* _THE PROBLEM_:
Nothing but the lines from the one containing "Given: Click the Para-raios lightning icon" through the end of the data should be retyped, exactly as they stand, and pictures should not be retyped.

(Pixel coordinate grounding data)
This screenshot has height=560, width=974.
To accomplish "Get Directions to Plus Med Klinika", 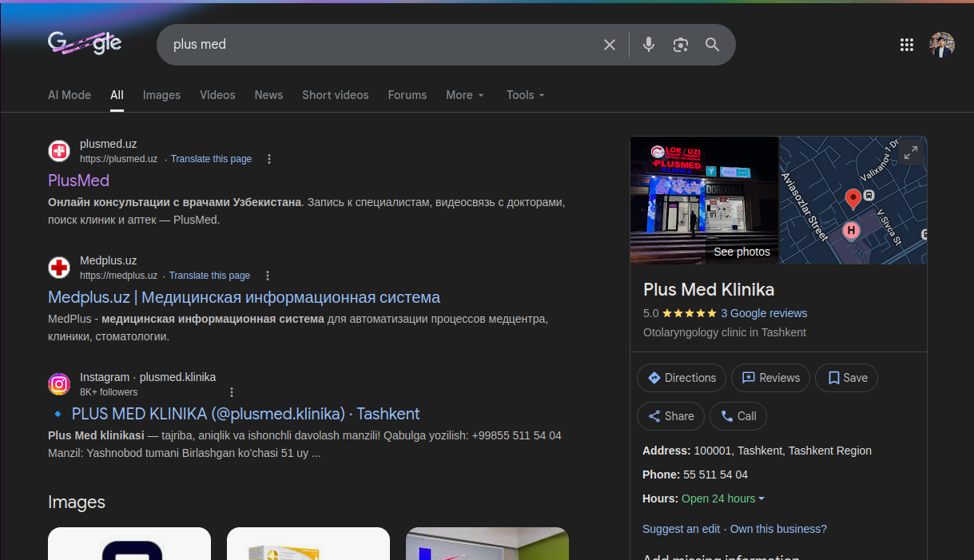I will click(x=682, y=378).
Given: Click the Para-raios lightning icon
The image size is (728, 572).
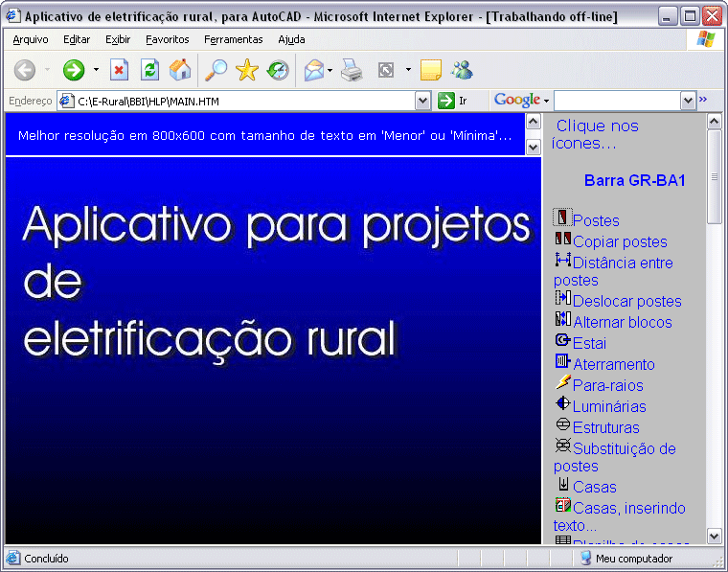Looking at the screenshot, I should (x=562, y=382).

* _ANSWER TO THIS EXERCISE_:
Given: Click the Para-raios lightning icon
The image size is (728, 572).
Looking at the screenshot, I should (x=562, y=382).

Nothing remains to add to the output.